RAW DATA —
┄┄┄┄┄┄

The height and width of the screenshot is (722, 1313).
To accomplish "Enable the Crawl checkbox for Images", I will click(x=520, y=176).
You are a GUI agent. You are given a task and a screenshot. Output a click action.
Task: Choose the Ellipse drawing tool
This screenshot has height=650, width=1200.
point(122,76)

┄┄┄┄┄┄

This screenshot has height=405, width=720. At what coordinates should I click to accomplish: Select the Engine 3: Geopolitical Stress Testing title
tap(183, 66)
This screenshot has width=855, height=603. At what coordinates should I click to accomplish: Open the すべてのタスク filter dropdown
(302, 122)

┄┄┄┄┄┄

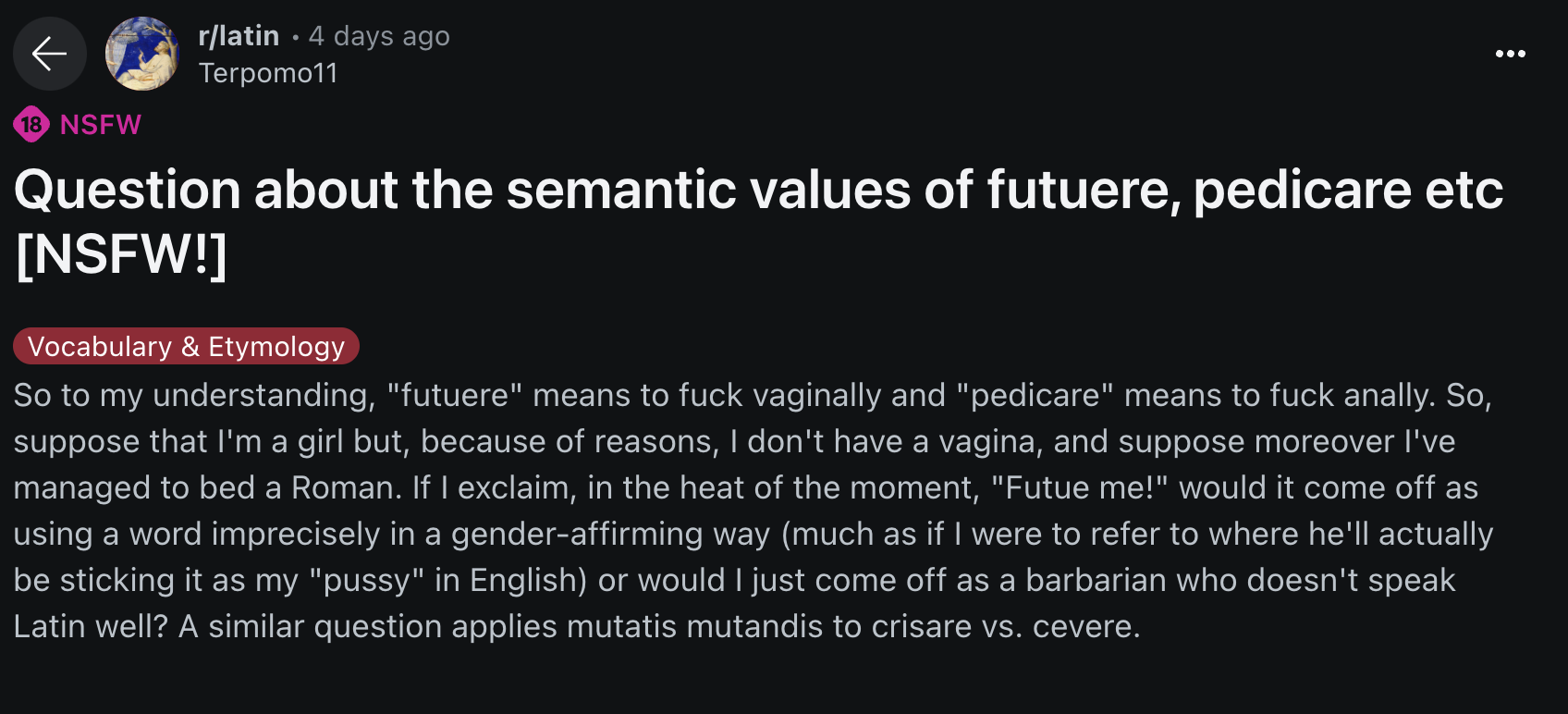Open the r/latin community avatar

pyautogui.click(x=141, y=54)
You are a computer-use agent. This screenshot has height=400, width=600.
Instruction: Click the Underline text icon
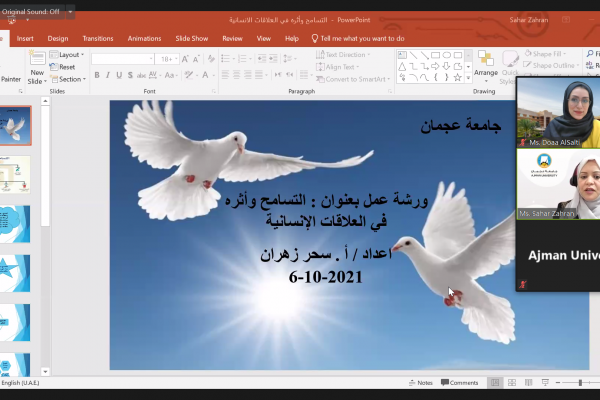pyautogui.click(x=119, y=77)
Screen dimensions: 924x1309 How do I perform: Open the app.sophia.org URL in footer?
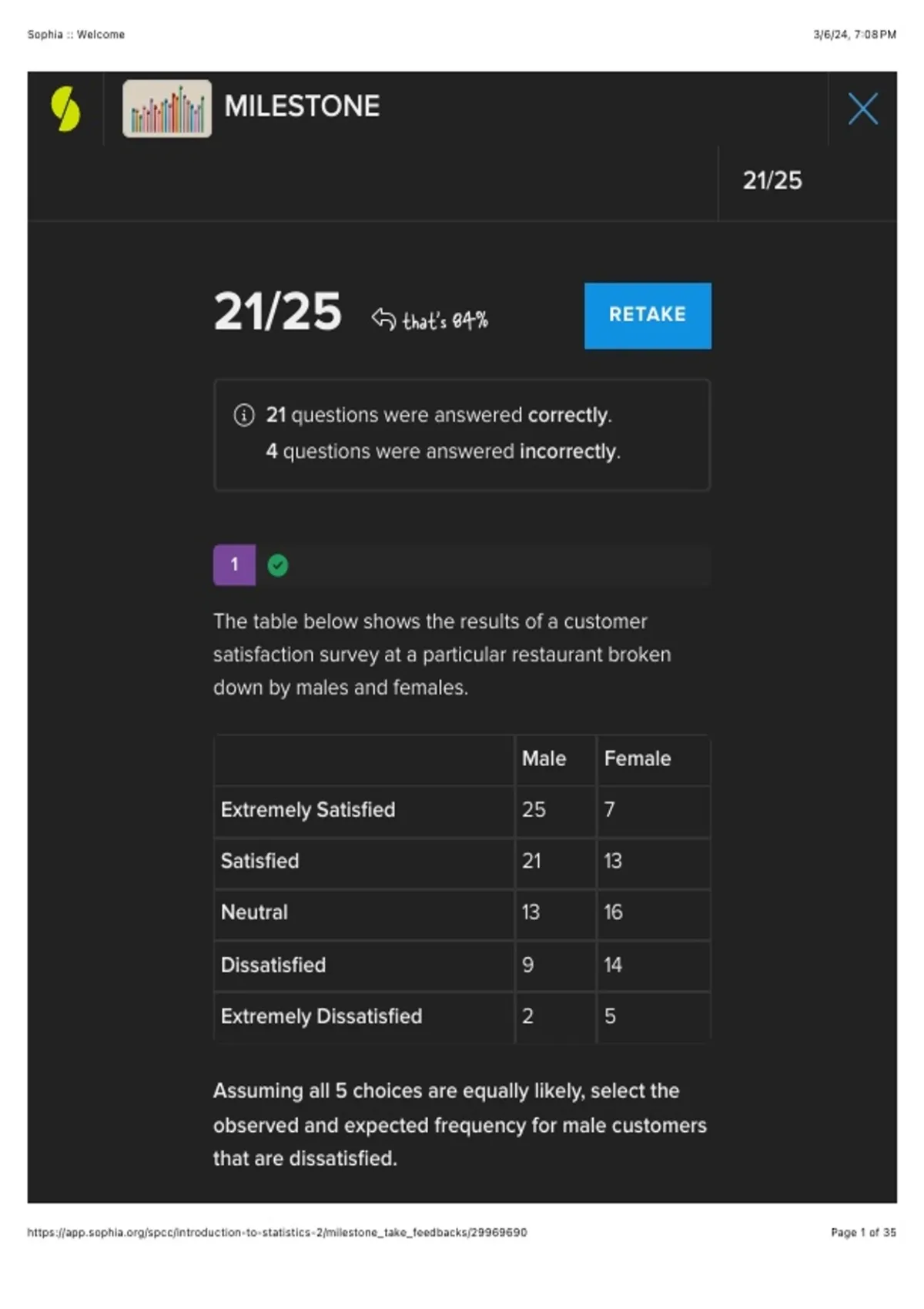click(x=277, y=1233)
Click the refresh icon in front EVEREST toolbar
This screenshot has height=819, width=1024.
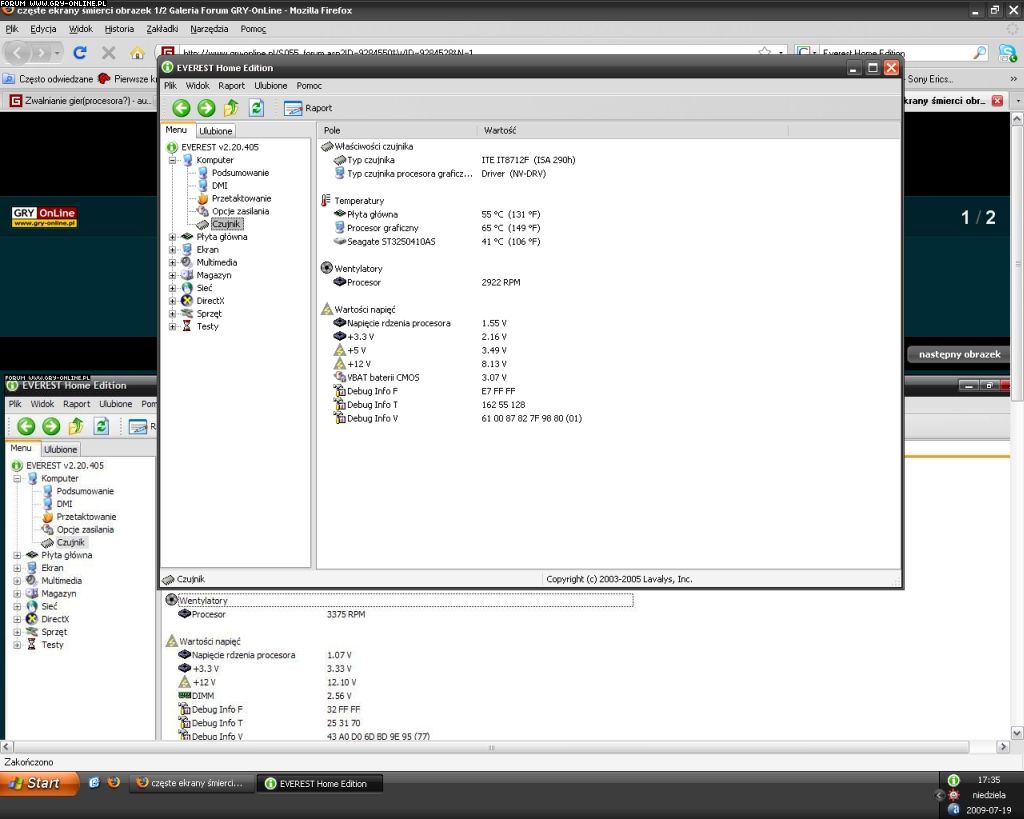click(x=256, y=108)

┄┄┄┄┄┄

PROBLEM DETAILS — Determine how many lines of the material include the string "agent". Output only that count.

SOLUTION FOR THIS TASK — 2